Le soleil se lève doucement sur la cité d’Arg-e
Bam, de mon petit havre de paix dans la cour ensoleillé de la GH fort sympathique ou je suis on peu voir se pointer fièrement le sommet de la forteresse si on étire le cou. Tout est calme, après le tumulte de
Yazd à l’aurore on se sent perdu au milieu du désert, je ne connais pas encore cette cité, mais les yeux fermés j’y imagine les hordes de barbares montant fièrement leurs chevaux la traversée en chevauchant à fier allure. Leur carrure est imposante, leur prestance impose le respect, je voudrais pouvoir retourner dans le temps pour connaître ces grands maîtres ces grands inquisiteurs, voir Genghis Khan terrorisé tout le monde, voir comment il était perçu, voir Alexandre le Grand chevauché vers
Ispahan,
Persépolis je mélange toutes les époques les lieux les dates, mais en même temps mon esprit se perd volontiers dans ces époques d’une autre opulence, d’un autre espace temps.
La route jusqu'à la forteresse est calme, devant un car de touriste, même ici, en fait ici on voyage peu en solo encore a notre époque les gens ont peur, peur de la traite des blanches, peur d’être mise en prison si elle ne porte pas le tchador, si une mèche de cheveux dépasse de leur voile, de leur foulard, mais ces gens ne sont pas plus respectueux pour autant il ce cache derrière un groupe une autorité reconnue, les femmes portent les chemise de qualité de leur mari, des chemises ample soit mais transparente a souhait, ou est le respect, la dignité de ne pas voir un autre peuple une autre coutume étrangère a la notre comme une attaque comme quelques chose de primitif, pourquoi ce seraient nous qui aurais raison.
J’aime voir les femmes drapées dans leur foulard, elles sont d’une coquetterie que nous avons perdu, elles ont un charme qu’on ne connaît plus, une sensualité surprenante, tous ce joue avec les yeux avec les mains, elles ont une classe simple en haillon ou en tchador de qualité.
La cité se dresse, une grande rue en terre se pointe devant moi, au bout je distingue les marches qui me permettront de monter vers la forteresse, vers ce lieu interdit pour les femmes a une autre époque, la ou l’homme brave et fort gardait la porte de l’orient des envahisseur potentiel. Une porte de choix placé au centre des autres royaumes.
La terre s’illumine sous le soleil, cette argile semble tellement fragile, tellement friable et pourtant elle supporte des murs a l’épreuve du temps, a l’épreuve des entrées importune. Peu de fioriture, doucement on reconstruit un endroit perdu dans l’imaginaire perdu dans les comptes qu’on raconte aux enfants. Pourra telle encore longtemps résister au intempéries au catastrophe naturel. On a l’impression que le vent peu la balayer d’une seul souffle, mais elle résiste pour que les locaux puissent continuer encore et encore a raconter les légendes d’autrefois.
Au détour des rues, des ruelles, des sentiers, des petites porte s’ouvrent, des petits chemin vers le passé qui laisse mon esprit voguer vers d’autre temps, sur une porte deux battoir, un pour la femme un pour l’homme pour ne pas obliger l’homme a ce souiller s’il passe, s’il arrive après une femme.
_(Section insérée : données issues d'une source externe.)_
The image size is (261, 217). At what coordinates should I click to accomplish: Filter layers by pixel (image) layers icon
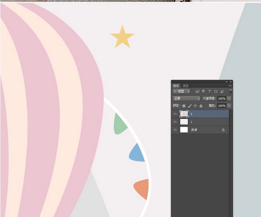point(197,91)
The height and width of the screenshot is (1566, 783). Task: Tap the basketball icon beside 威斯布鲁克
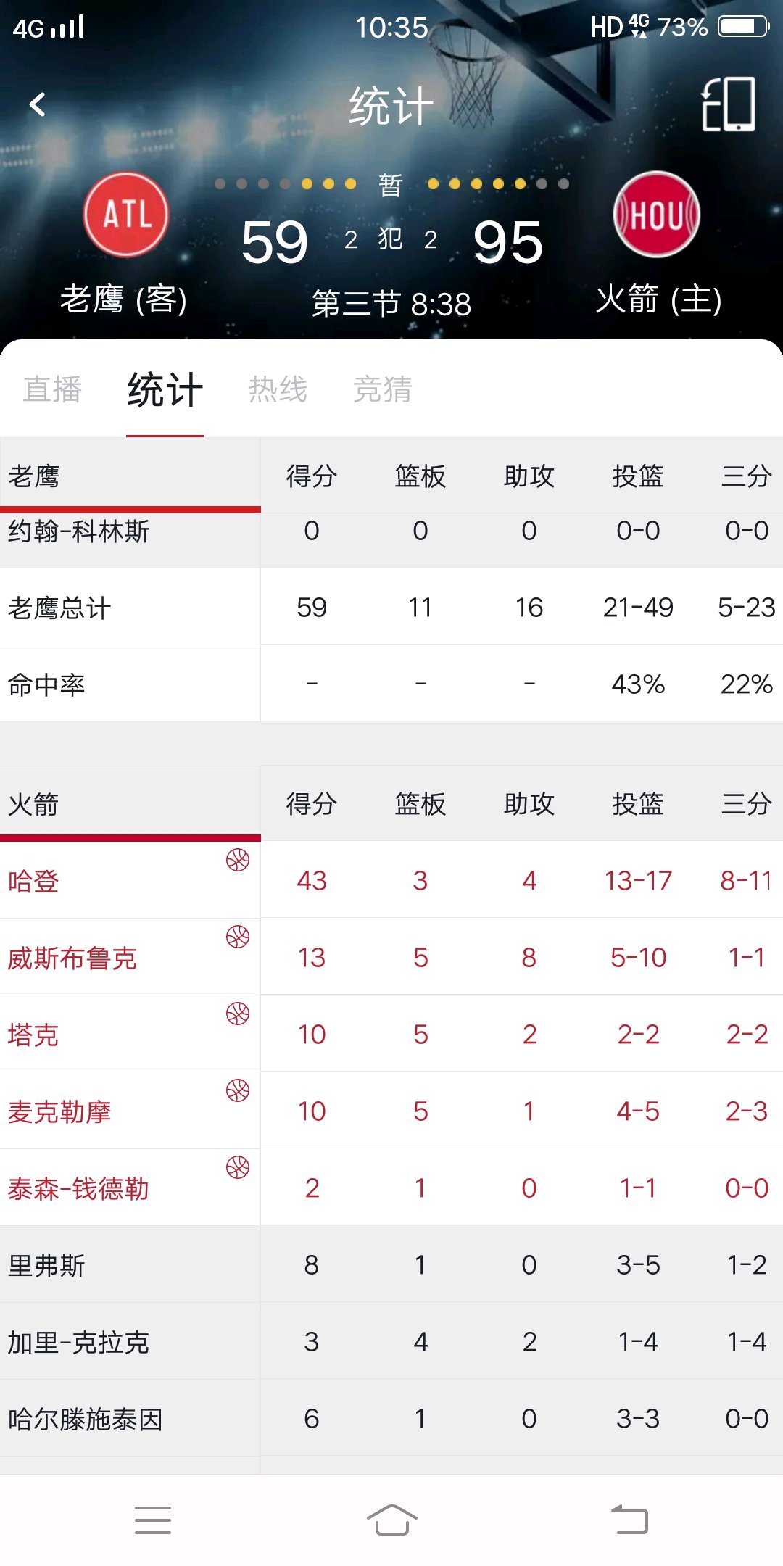coord(238,937)
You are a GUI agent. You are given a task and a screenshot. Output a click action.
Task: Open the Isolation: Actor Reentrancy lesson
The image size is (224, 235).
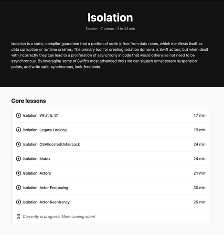110,202
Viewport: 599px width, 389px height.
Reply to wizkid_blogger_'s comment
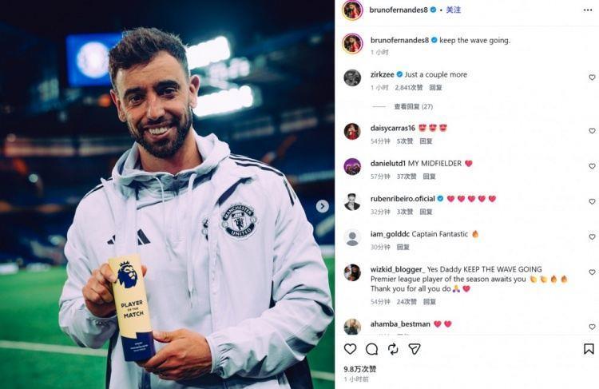[430, 302]
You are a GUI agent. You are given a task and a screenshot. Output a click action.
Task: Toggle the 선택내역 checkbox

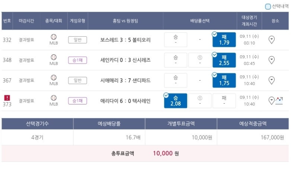click(268, 6)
En haut de la tour la vue est imprenable, a perte de vue un désert tranquille qui coure à perte de vue vers d’autre lieu encore plus fermé encore inconnu. Une grande allé descend abruptement contournant la citadelle, les meurtrières ont été restauré, cette argile me fascine, un immense château de sable. La chaleur est accablante, quelques instant je voudrais enlever tous ces vêtements que je dois porter pour être en accord avec les lois du pays, je voudrais sentir le vent chaud qui vient balayer la forteresse de son soleil couchant, je voudrais le sentir s’engouffrer dans mes cheveux.... Le silence est revenu le soleil s’éloigne, un homme voit sa dernière heure quand cherchant la meilleur vue pour le soleil l’argile s’écroule sous ses pieds..............
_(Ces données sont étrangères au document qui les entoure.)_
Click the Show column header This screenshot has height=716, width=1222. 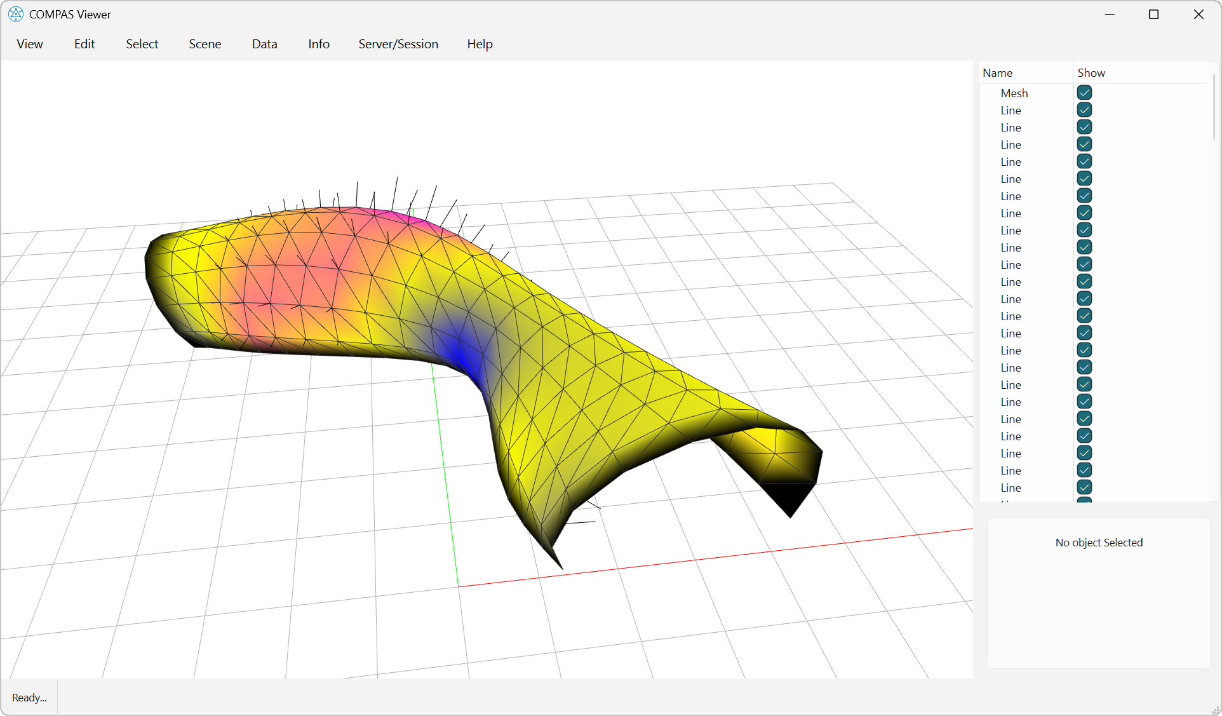[x=1091, y=72]
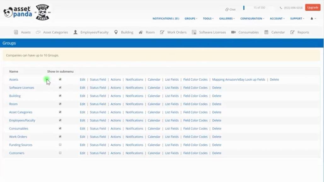Expand the Groups dropdown menu
Image resolution: width=324 pixels, height=182 pixels.
coord(191,19)
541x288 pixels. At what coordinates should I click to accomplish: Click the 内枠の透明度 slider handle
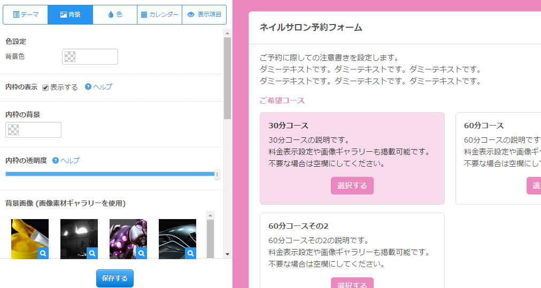pos(217,174)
Le silence est brisé le charme est rompu..... aujourd’hui la terre a trembler emportant avec elle des siècles de souvenirs de tueries, de disette, des siècles d’un autre temps qu’on ne connaîtra jamais autrement que par les livres. Un peuple se retrouve sans image, sans vie, les références sont englouties avec le corps de leurs enfants endormis à jamais, les pleurs ne font plus rien revivre, il faut continuer à vivre et reconstruire sur les dalles brisées pour recommencer la vie ré alimenté les histoires de jadis.
En souvenir d'un endroit plein de charme, et a la mémoire des familles...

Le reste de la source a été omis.